The test, the scientists say, is novel in that it can distinguish between DNA shed from tumors and other altered DNA that can be mistaken for cancer biomarkers.

OVERALL, THE SCIENTISTS WERE ABLE TO DETECT 62 PERCENT OF STAGE I AND II CANCERS.

A report on the research, performed on blood and tumor tissue samples from 200 people with all stages of cancer in the United States, Denmark, and the Netherlands, appears today in the journal Science Translational Medicine.

“This study shows that identifying cancer early using DNA changes in the blood is feasible and that our high accuracy sequencing method is a promising approach to achieve this goal,” says Victor Velculescu, professor of oncology at the Kimmel Cancer Center.

Blood tests for cancer are a growing part of clinical oncology, but they remain in the early stages of development. To find small bits of cancer-derived DNA in the blood of cancer patients, scientists have frequently relied on DNA alterations found in patients’ biopsied tumor samples as guideposts for the genetic mistakes they should be looking for among the masses of DNA circulating in those patients’ blood samples. To develop a cancer screening test that could be used to screen seemingly healthy people, scientists had to find novel ways to spot DNA alterations that could be lurking in a person’s blood but had not been previously identified.

“The challenge was to develop a blood test that could predict the probable presence of cancer without knowing the genetic mutations present in a person’s tumor,” says Velculescu.

The goal, adds Jillian Phallen, a graduate student at the Johns Hopkins Kimmel Cancer Center who was involved in the research, was to develop a screening test that is highly specific for cancer and accurate enough to detect the cancer when present, while reducing the risk of “false positive” results that often lead to unnecessary over-testing and over-treatment.

To develop the new test, Velculescu, Phallen and their colleagues obtained blood samples from 200 patients with breast, lung, ovarian, and colorectal cancer. The scientists’ blood test screened the patients’ blood samples for mutations within 58 genes widely linked to various cancers.

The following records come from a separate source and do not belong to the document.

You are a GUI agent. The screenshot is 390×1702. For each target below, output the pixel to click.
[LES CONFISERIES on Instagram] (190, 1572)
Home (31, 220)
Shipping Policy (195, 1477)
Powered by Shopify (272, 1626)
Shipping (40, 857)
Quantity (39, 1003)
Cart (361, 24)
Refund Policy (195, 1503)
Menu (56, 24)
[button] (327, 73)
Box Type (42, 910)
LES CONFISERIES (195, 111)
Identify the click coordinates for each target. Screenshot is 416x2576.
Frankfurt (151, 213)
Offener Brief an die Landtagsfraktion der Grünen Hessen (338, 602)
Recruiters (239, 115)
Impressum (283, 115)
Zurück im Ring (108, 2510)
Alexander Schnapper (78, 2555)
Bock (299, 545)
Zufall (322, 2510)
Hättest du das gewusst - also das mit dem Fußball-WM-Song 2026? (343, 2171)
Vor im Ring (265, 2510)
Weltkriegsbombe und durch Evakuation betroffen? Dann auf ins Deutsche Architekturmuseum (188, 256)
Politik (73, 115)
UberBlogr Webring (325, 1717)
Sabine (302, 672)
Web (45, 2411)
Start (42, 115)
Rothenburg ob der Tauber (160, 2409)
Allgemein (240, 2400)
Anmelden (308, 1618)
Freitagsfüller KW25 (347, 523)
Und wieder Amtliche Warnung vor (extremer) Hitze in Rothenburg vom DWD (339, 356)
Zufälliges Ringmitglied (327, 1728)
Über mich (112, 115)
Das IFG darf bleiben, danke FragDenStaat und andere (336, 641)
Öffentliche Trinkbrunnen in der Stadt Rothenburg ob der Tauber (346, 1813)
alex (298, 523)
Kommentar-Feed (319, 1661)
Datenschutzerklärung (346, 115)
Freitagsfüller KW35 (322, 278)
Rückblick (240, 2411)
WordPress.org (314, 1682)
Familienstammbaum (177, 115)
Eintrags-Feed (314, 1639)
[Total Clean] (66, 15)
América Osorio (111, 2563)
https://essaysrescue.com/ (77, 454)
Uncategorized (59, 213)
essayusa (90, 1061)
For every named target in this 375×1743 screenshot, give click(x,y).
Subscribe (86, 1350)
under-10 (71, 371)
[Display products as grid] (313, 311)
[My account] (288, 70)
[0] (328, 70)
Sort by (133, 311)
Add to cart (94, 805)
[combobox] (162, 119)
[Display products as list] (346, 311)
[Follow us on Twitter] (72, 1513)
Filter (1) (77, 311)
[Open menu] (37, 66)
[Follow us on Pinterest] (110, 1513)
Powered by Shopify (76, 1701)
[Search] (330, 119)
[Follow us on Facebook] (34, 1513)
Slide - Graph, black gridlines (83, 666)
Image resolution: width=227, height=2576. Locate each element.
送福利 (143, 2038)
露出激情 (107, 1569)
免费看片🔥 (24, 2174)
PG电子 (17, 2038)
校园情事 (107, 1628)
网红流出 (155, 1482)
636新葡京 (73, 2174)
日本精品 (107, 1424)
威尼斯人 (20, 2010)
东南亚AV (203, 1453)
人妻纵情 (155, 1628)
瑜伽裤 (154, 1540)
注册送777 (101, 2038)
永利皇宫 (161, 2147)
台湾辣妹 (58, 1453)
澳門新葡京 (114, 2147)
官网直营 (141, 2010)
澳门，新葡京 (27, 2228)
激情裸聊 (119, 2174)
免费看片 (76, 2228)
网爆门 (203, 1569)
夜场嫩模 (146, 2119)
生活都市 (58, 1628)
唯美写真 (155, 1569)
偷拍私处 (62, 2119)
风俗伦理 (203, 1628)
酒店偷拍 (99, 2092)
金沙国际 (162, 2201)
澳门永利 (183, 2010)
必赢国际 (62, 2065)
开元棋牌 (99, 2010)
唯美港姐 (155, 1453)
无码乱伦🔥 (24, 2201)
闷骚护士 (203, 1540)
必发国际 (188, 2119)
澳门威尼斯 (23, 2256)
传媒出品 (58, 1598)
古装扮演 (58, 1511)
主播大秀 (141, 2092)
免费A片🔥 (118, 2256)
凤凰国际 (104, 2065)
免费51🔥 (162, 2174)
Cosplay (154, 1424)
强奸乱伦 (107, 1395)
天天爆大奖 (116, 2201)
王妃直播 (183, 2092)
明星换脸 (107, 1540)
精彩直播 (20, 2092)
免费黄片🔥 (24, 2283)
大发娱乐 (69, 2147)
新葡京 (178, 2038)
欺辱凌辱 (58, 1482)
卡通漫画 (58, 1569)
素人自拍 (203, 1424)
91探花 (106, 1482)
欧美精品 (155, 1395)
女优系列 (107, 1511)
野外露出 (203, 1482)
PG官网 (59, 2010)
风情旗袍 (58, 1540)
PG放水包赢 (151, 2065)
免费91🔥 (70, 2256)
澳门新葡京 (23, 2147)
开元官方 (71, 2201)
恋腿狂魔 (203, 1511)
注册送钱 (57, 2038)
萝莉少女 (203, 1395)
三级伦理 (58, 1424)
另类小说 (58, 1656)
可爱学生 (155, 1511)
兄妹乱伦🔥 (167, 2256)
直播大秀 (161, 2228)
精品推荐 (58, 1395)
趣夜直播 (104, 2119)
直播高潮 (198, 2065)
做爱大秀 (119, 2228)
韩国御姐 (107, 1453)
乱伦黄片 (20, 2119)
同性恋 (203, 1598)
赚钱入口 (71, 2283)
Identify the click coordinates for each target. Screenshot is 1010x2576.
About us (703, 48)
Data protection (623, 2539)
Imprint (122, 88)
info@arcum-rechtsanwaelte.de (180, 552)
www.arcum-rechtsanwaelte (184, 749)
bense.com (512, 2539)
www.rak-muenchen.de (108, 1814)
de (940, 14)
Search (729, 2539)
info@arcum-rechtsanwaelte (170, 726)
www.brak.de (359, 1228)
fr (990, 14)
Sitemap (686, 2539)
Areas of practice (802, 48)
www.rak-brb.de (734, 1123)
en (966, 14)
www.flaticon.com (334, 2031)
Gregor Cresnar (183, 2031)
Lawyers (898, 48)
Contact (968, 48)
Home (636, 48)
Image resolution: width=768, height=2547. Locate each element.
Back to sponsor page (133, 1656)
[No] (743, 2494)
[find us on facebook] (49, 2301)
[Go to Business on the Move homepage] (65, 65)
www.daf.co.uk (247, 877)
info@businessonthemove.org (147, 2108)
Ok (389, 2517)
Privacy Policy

Among 42 people with colorectal cancer, the test correctly predicted cancer in 50 percent of patients with stage I, 89 percent of patients with stage II, 90 percent of patients with stage III, and 93 percent of patients with stage IV disease. For patients with lung cancer, the test correctly identified cancer among 45 percent of patients with stage I disease, 72 percent with stage II disease, 75 percent with stage III, and 83 percent with stage IV cancer. For 42 patients with ovarian cancer, the test identified 67 percent with stage I, 75 percent with stage II, 75 percent with stage III, and 83 percent with stage IV disease. Among 45 breast cancer patients, the test spotted cancer-derived mutations in 67 percent of patients with stage I disease, 59 percent with stage II, and 46 percent with stage III cancers.

Overall, the scientists were able to detect 86 of 138—62 percent—stage I and II cancers, and found none of the cancer-derived mutations among blood samples of 44 healthy individuals.

Despite these initial promising results for early detection, the blood test needs to be validated in studies of much larger numbers of people, say the scientists.

Velculescu and his team also performed independent genomic sequencing on available tumors removed from 100 of the 200 patients with cancer and found that 82 percent had mutations in their tumors that correlated with the genetic alterations found in the blood.

He says the populations that could benefit most from such a DNA-based blood test include those at high risk for cancer, including smokers, for whom standard computed tomography scans for identifying lung cancer often lead to false positives, and women with hereditary mutations for breast and ovarian cancer within BRCA1 and BRCA2 genes.